Lastly, mental health professionals should encourage their clients not to be overly detailed in their descriptions when scheduling their appointments via electronic communication, such as “I’d like to schedule an appointment for my depression.” Clients should simply request an appointment without giving the reason (if it is done so by electronic communication). Counselors must realize that they are responsible for educating their clients on the appropriate ways to use electronic communication; otherwise, failure to do so may lead to the counselor being blamed when something goes wrong (such as a breach of confidentiality).
As mentioned earlier, most people are quite comfortable with using electronic communication. Clients may even request to have counseling or psychological services done via email or other forms of electronic communication. Clients may offer the psychologist payment or threaten to go to a different psychologist, if the psychologist does not go along with their requests. Therefore, mental health professionals must be prepared to go against the client’s requests and adhere to his or her own ethical standards. Although it may be argued that we have the clients’ best interests at heart, we are also protecting ourselves from unnecessary litigation by taking the above-mentioned precautions.
Confidentiality is one of the most important aspects of the therapeutic relationship between mental health professionals and their clients. Indeed, who would go to a counselor if he or she thought it would be broadcast on the internet?

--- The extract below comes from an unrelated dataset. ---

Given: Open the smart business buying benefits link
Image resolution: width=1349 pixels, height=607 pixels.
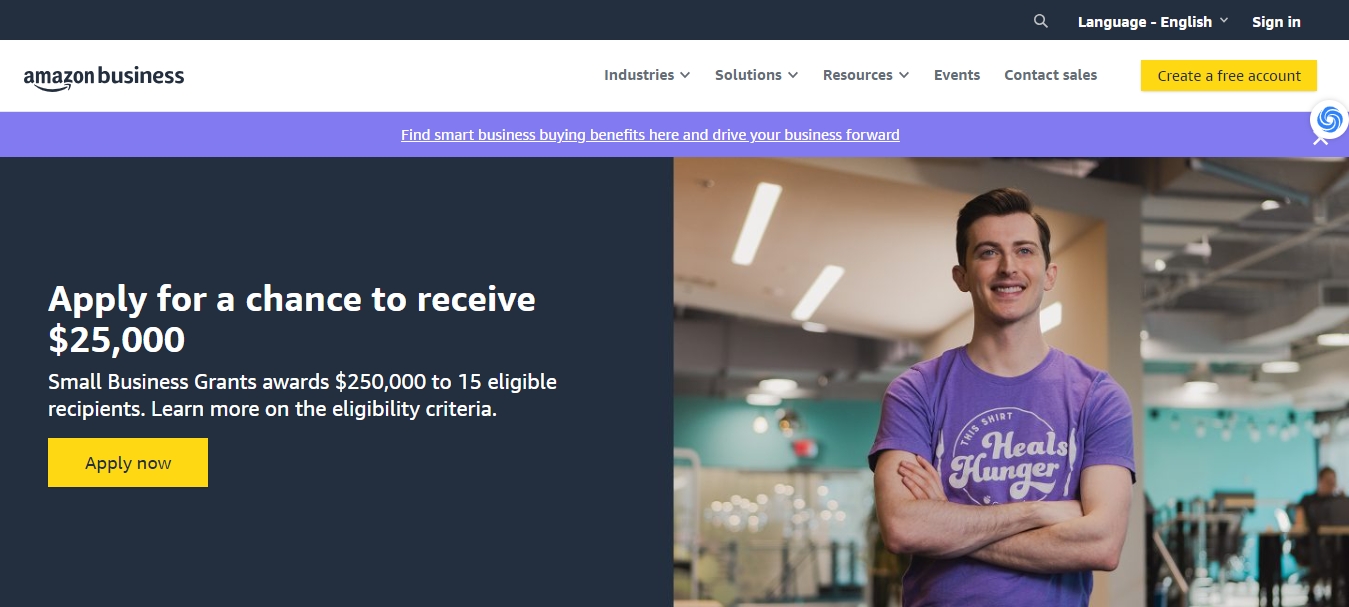Looking at the screenshot, I should [x=650, y=134].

Although this is a dramatic example, it is not impossible in this day and age when electronic communication is so frequently used (Koocher & Keith-Spiegel, 2008).
Electronic communication poses several risks to confidentiality that counselors should take steps to guard against. This includes guarding against hacking, placing limits on how he or she uses electronic communication, as well as educating his or her clients on the pitfalls of electronic communication. Additionally, counselors must consider how electronic communication may be used in an emergency, as well point this out to his or her clients.
All of this information (mentioned above) should be included in the client disclosure statement, which the client signs at the beginning of treatment. This ensures that the client is informed of the pitfalls, as well as ensures that the counselor in protected from potential litigation, complaints, etc. Electronic communication is here to stay. Therefore, it is imperative that the mental health professionals adapt to it, since the frequency with which it is used will surely only continue to increase.
Car, J. & Sheikh, A. (2004). Email consultations in health care: Acceptability and safe application. BMJ, 329, 439-442.
Corey, G., Corey, M.S., & Callanan, P. (2011). Issues and Ethics in the Helping Profession, International Edition, 8th edition, Brooks/Cole. ISBN-13: 9780495904687
Drude, K. & Lichstein, M. (2005). Psychologist use of email with clients: Some ethical considerations. The Ohio Psychologist, Aug., 13-17.
Koocher, G.P. & Keith-Spiegel, P.A. (2008). Ethics in Psychology and the Mental Health Professions: Standards and Cases. New York: Oxford.